Old generation banks casualised jobs in the subordinate cadre, like peons, sweepers, watch and ward, and security staff in the beginning. Subsequently, it had a contagious impact. New generation private banks, however, started outsourcing all jobs, both insubordinate and non-subordinate cadre. Currently, public sector banks are also, by and large, imitating new generation banks, wherever possible and wherever resistance is lacking.

State Bank of India even ventured into campus recruitment. In northern states, campus selection met with success. In Kerala, when campus recruitment was announced from selected colleges in Trivandrum and Ernakulam, two students from the Cochin University of Science and Technology challenged the move in the High Court of Kerala. Sensing the mood of the court, SBI withdrew so as to avert an adverse judgment. Later, SBI attempted to conduct the interview in Coimbatore. But as youth organisations staged protest demonstrations, SBI was forced to withdraw again.

DECEPTIVE DESIGNATION

In Kerala, casual sub-staff were engaged through different agencies by old generation private banks such as Federal Bank, South Indian Bank, Catholic Syrian Bank and Dhanlaxmi Bank. They recruited casual and contract employees against all cadres. In CSB Bank, the entire sub-staff are casual employees. In a non-subordinate cadre, while the number of employees and officers under the IBA pattern was hardly 1,400, the strength of employees with a monthly CTC between Rs 10,000 and 18,000 exceeded 4,000.

Attractive nomenclatures and designations are generously conferred on contract, casual staff in the non-subordinate cadre. Business Development Executives (BDEs), Sales Officers (SOs), Sales Executives (SEs), Gold BDEs, Customer Relationship Executives (CREs), Relationship Executives (REs), CASA BDEs, Junior Officers (JOs), Business Correspondents (BCs), Banking Ambassadors are some of them. The list is only illustrative. But wages paid to the executives, officers and ambassadors are less than that of a permanent peon or sweeper in the IBA pattern. They do not have defined service conditions -- no annual increments, no dearness allowance, no periodical wage revision, no leave benefits, and incentives are discretionary and not mandatory. 

INDIVIDUAL CONTRACT

All non-subordinate contract staff are made to sign individual contracts. The salary and incentive of each employee are different. There is no uniform pay scale. An employee is not aware of the salary received by another employee sitting next to him. No common agreement. No uniform service conditions. No collective bargaining. No individual workman is expected to seek amendments to the standard contract form presented before him. In essence, it is not a negotiated agreement. 

ENORMOUS GROWTH

Casual, contract or outsourced employees constitute the entire staff strength in new generation private banks. Their number is ever increasing. In ICICI Bank, the staff strength is over a lakh. HDFC Bank has got 1,34,000 employees. Other new generation banks put together have nearly two lakh employees. Old generation banks in both public and private sectors may have around a lakh of casual, contract employees. Within a few years, the strength of regular employees under the IBA pattern in the banking industry will come down further. Casual, contract and outsourced employees will exceed regular employees on rolls in a short while.

JOB SECURITY IN PERIL

There are two categories of casual, and temporary employees in banks. The first category of employees is directly engaged by banks such as Canara Bank, Bank of Baroda, Union Bank of India, Uco Bank, Indian Bank, and Punjab National Bank. They are paid pro-rata wages of a permanent sub-staff at the beginning scale. This will be above the minimum wage rate. If they fail to report for work on a day, they will be denied wages for the day. They are employed on a daily wage basis. No muster rolls.  No payslips. Union Bank of India is not paying any bonus. Those who have worked for 10 years and 10 days will be paid the same wages. No annual increments. As regards gratuity, dispute persists as to who will pay. 

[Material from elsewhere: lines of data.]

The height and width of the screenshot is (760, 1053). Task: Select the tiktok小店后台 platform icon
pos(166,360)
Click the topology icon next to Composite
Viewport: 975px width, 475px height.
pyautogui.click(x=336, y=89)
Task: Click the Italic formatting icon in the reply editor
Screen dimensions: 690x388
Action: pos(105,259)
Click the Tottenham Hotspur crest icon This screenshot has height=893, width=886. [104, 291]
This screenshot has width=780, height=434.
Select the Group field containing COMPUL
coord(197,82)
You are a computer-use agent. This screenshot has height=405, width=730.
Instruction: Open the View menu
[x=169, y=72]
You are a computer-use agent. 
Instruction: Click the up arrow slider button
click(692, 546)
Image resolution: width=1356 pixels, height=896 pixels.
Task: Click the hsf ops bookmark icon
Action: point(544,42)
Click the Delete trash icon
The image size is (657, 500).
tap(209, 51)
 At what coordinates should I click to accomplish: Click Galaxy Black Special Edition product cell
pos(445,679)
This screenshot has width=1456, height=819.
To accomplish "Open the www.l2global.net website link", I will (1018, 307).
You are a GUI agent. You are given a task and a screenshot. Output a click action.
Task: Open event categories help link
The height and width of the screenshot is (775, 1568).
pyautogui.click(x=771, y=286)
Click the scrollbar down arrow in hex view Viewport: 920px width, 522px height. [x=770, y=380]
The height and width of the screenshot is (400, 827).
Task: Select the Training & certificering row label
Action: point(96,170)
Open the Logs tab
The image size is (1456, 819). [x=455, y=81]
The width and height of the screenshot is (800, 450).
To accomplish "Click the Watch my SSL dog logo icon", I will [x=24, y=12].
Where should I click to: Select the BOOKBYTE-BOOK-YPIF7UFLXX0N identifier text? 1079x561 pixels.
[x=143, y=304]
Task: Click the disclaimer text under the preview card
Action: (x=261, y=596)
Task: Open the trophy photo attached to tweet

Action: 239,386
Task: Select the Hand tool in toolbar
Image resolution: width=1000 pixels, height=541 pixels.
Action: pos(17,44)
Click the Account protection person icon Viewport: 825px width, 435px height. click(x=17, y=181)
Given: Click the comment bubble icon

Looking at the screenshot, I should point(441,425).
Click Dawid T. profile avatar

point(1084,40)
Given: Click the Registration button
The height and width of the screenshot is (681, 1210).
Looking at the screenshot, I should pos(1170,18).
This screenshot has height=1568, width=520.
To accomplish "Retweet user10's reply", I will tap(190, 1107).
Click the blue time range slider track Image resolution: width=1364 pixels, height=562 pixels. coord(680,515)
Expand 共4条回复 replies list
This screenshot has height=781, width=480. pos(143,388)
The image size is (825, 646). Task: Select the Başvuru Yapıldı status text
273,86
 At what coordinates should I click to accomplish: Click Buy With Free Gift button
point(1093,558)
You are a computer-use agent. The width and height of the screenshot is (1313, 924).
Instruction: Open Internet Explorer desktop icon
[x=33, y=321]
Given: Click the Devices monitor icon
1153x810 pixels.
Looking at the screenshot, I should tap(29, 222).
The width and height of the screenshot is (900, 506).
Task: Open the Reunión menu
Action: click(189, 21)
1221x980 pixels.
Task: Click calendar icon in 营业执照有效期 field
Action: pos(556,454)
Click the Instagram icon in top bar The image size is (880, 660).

The second category will be on contract or outsourced. State Bank of India is the only public sector bank which comes under this list along with Axis Bank, HDFC Bank, ICICI Bank, IndusInd Bank, Yes Bank, Kotak Mahindra Bank, etc. The contractor or intermediary will be paid by the bank. The contractor will appropriate a lion’s share of the wages towards commission and pay the balance amount to the workmen. Normally, the workmen are paid between Rs 12,000 and Rs 15,000 a month. The agency will take around Rs 6,000 per month per workman. EPF, ESI, bonus benefits are available. Here also, no annual increments are paid. Uniform wages will be paid to seniors and juniors alike. As contractors change every three or four years, the principal employer has to pay gratuity. But this is an area of dispute. As the contractor is changed, the threat of termination hangs like a sword of Damocles.

Nowadays, another problem has crept in. Banks invite tenders for contractors through the media. Prospective contractors have to participate in a competitive bid. Those who quote the lowest amount will be awarded a contract. The contractor will try to reduce wages on the plea that he has quoted the lowest amount. So, each time the contractor is changed, there is the threat of further wage reduction and, of course, termination.

FRAUD-PRONE AREAS

According to an RBI estimate, the total number of subordinate staff in public sector banks is one lakh. That means, most of the bank branches in scheduled commercial banks, do not have a regular, permanent sub-staff to perform the perennial attender/peon/sweeper jobs. Housekeeping staff are performing attender/peon duties. They perform ‘Daftary and Cash Peon’ duties at branches attracting higher special pay as stipulated under bipartite settlements. Special pay attracts dearness allowance and superannuation benefits. They include cash stitching, slip bundling and filing.  Housekeeping staff engaged on a daily wage basis, on a contract basis or by outsourcing agencies, are not afforded any training to perform ‘Daftary and Cash Peon’ duties. This is a highly fraud-prone area in banks. Insider frauds are on the surge. Fraudsters within can easily displace or destroy the paid instruments every day. Internal control devices form the worst casualty. Random verification by inspectors or investigating officers cannot detect frauds or irregularities. If at all detected, the paid slips/vouchers involved in the fraudulent transactions will not be traceable. Signatures of customers cannot be produced in courts of competent jurisdiction for verification. Fraudulent entries and forgery of signatures in slips and instruments will lead to limitless irregularities. 

CONCLUSION

Casualisation per se leads to exploitation. It amounts to denial and deprival of due wages to the workmen, bypassing the laws of the land. A bank job is respectable and dignified but involves immense risk. A slip of a fingertip can cause irreparable injury and colossal monetary loss. Denial of dearness allowance, annual increments and periodical wage revision as entitled to regular employees under the IBA pattern is, by any matrix, unjust. All the employees, whether regular or casual, go to the same market, buy the same goods and services, rice, wheat, edible oil, pulses and vegetables. The cost of living is skyrocketing. The workers have no command over prices. Priceline is a lifeline. Blatant discrimination between one segment of employees and casualisation of bank jobs is indeed a denial of the right to a decent life.